O acordo cria uma das maiores áreas de livre comércio do mundo, conectando um mercado de mais de 700 milhões de consumidores. Segundo a CNI, mais de 5 mil produtos brasileiros terão tarifa zero imediatamente, incluindo itens industriais e agrícolas.
O que muda para as exportações brasileiras
Dos 2.932 produtos que terão tarifas zeradas já no início:
- Cerca de 93% (2.714) são bens industriais
- Os demais incluem itens do setor alimentício e matérias-primas
Isso tende a favorecer principalmente a indústria brasileira, que ganha acesso mais competitivo a um dos mercados mais exigentes e relevantes do mundo.
Setores mais beneficiados
- Máquinas e equipamentos (21,8% dos 2.932 produtos com redução imediata);
- Alimentos (12,5%);
- Metalurgia (9,1%);
- Máquinas, aparelhos e materiais elétricos (8,9%);
- Produtos químicos (8,1%).
No caso do setor de máquinas e equipamentos, quase 96% das exportações brasileiras para a Europa passam a entrar sem tarifa. Isso inclui produtos como compressores, bombas industriais e peças mecânicas.
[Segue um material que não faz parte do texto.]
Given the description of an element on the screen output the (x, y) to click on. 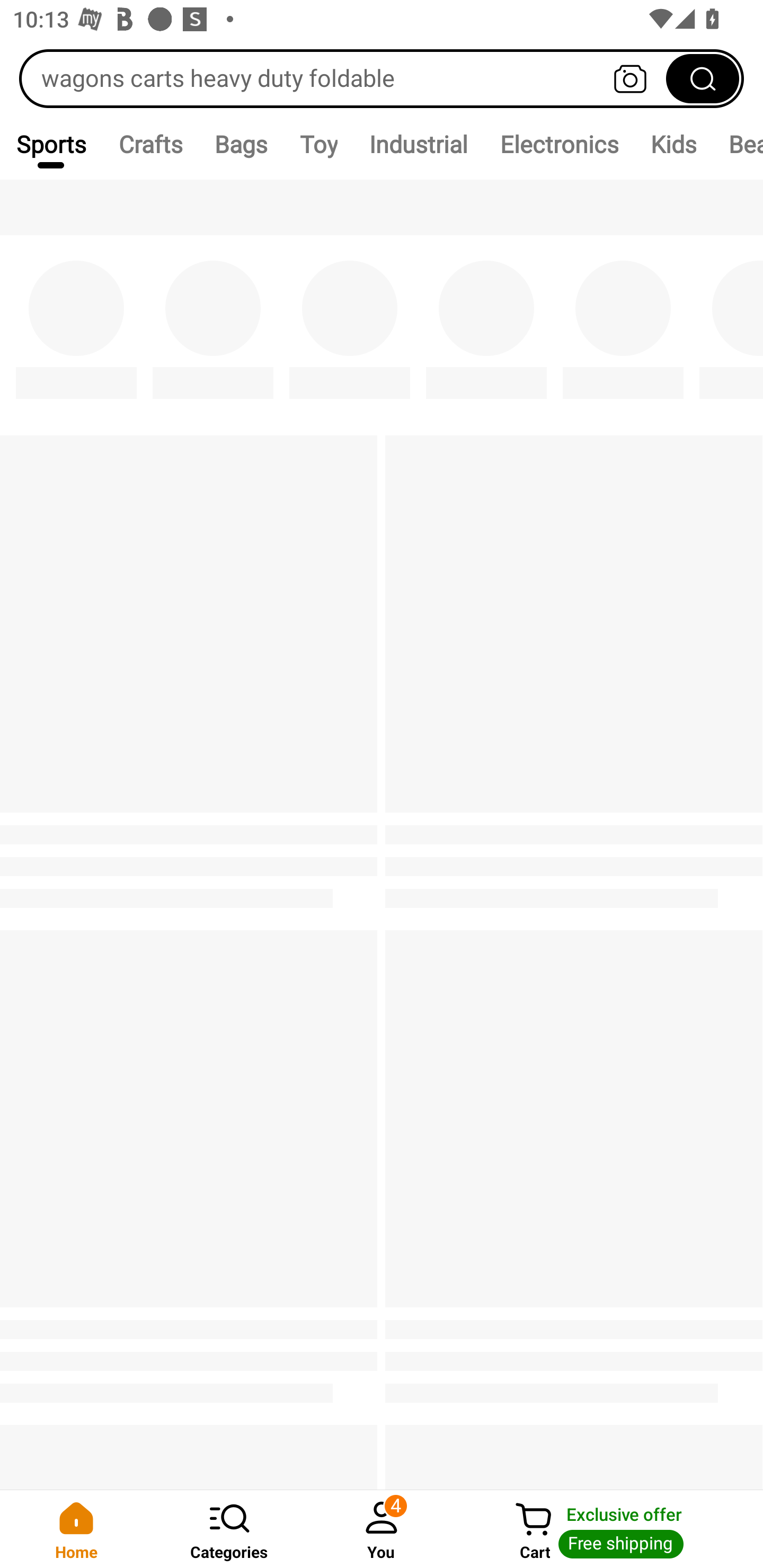
wagons carts heavy duty foldable (381, 78)
Sports (51, 144)
Crafts (150, 144)
Bags (240, 144)
Toy (318, 144)
Industrial (418, 144)
Electronics (558, 144)
Kids (672, 144)
Home (76, 1528)
Categories (228, 1528)
You 4 You (381, 1528)
Cart Cart Exclusive offer (610, 1528)
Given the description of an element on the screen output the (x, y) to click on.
Na área de alimentos, centenas de itens também terão tarifa zero, ampliando o espaço para produtos brasileiros no mercado europeu.
Por que o acordo é importante?
Além disso, o tratado traz mais previsibilidade para as empresas, com regras claras sobre comércio, compras governamentais e padrões técnicos.
Implementação gradual
- Em até 10 anos na União Europeia
- Em até 15 anos no Mercosul
- Em alguns casos específicos, como novas tecnologias, o prazo pode chegar a 30 anos
Próximas etapas
Além disso, entidades empresariais dos dois blocos devem criar um comitê para acompanhar a aplicação do acordo e ajudar empresas a aproveitar as novas oportunidades.